Saturday, November 10, 2012: 3:30 PM-5:00 PM
Preston (Sheraton Baltimore City Center Hotel)
*Names in bold indicate Presenter
Organizers: Rebekah Levine Coley, Boston College
Moderators: Ludovica Gambaro, London School of Economics and Political Science
Chairs: Joan Lombardi, Buffett Early Childhood Fund
Child care and early education programs serve diverse needs for children and families, from promoting children’s early cognitive, language, and social skills and helping to prepare them for formal schooling, to supporting parental employment, to promoting equality and cultural norms. As such, governments across many countries are directing resources towards supporting accessible and high quality early childhood programs, using diverse policy levers such as quality regulations, federal or state subsidies, and tax breaks. Literature on the effects of early childhood education programs have found that center-based and high quality programs help to promote children’s early academic skills, including nascent language, reading, and math skills that are critical for a successful entry into formal schooling and continued school success. There are more mixed results, however, concerning whether such programs support or may hinder children’s social functioning, including their aggressive behaviors and peer skills.
The vast majority of the literature on early childhood programs derives from U.S. studies, with much drawn from two very distinct populations: intensive early intervention programs with low-income, primarily African American children; or large-scale survey and quasi-experimental work with primarily middle-class and white children. As such, we have limited knowledge concerning other policy models of early childhood care and education, and of whether effects of center-based and high quality care are generalizable to other populations and other policy and cultural environments.
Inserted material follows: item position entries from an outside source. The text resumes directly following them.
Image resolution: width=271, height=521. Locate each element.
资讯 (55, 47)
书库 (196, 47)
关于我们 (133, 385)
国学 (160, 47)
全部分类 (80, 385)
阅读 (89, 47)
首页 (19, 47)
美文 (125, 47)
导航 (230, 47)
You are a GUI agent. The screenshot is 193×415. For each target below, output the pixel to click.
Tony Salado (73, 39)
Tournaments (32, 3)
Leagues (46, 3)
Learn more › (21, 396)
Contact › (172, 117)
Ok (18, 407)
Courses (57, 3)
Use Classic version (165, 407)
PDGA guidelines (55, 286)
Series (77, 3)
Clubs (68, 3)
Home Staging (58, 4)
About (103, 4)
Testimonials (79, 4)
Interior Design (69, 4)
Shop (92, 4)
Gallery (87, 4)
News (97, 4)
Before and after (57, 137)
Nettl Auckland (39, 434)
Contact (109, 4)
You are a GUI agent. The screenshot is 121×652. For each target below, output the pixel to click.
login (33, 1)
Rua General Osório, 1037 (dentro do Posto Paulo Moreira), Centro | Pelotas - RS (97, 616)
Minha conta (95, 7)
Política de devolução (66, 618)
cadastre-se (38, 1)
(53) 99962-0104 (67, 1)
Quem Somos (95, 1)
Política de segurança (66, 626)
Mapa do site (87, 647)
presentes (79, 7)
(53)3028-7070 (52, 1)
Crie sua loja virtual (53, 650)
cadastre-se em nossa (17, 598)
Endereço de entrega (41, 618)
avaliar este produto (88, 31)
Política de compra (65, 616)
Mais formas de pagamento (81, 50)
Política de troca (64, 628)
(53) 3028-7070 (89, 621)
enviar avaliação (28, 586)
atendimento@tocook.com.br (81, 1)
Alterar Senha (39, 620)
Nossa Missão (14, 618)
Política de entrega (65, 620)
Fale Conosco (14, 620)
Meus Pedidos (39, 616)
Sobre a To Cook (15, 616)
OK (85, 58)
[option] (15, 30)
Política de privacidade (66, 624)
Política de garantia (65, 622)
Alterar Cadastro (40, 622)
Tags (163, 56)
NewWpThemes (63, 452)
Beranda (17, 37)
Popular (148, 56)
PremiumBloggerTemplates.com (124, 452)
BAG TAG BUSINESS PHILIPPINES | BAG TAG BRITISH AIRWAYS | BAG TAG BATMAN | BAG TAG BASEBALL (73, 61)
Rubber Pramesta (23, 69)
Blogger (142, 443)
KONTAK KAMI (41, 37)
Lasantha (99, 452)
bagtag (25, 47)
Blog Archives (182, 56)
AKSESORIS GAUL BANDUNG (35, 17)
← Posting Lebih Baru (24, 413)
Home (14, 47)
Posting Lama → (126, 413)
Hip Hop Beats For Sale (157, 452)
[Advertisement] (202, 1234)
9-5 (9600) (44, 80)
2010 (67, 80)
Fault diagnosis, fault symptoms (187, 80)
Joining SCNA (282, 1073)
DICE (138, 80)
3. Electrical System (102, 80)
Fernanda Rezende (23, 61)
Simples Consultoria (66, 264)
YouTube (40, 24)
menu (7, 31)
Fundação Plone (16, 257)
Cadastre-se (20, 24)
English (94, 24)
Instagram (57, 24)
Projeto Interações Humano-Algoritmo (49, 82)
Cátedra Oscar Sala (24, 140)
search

To address this issue, this panel includes four studies of the effects of early care and education programs on young children’s school readiness skills (early language, cognitive, and behavioral skills), drawn from four very distinct populations and policy contexts. The first uses a representative sample of Australian children (a country with strong quality controls and government financial subsidies for child care) to address whether the type and extent of care during infancy, toddlerhood, and preschool are associated with children’s cognitive and behavioral skills after school entry. The second paper looks at Norway, a country with very high rates of early care use and childcare quality, exploiting a recent policy change in care availability to address whether toddler-age care promotes language skills, and whether this association is moderated by family income. The third paper assesses a recent intervention in Chile designed to improve the quality of preschool care and hence increase positive impacts on children’s language skills. The final paper assesses children in immigrant families in the U.S., considering whether the benefits of preschool programs are stronger or weaker for children facing language and cultural barriers to school success.
Together, this set of papers seeks to notably expand our knowledge concerning the generalizability of the effects of early care and education programs on children’s development, and to compare and contrast policy models across numerous countries.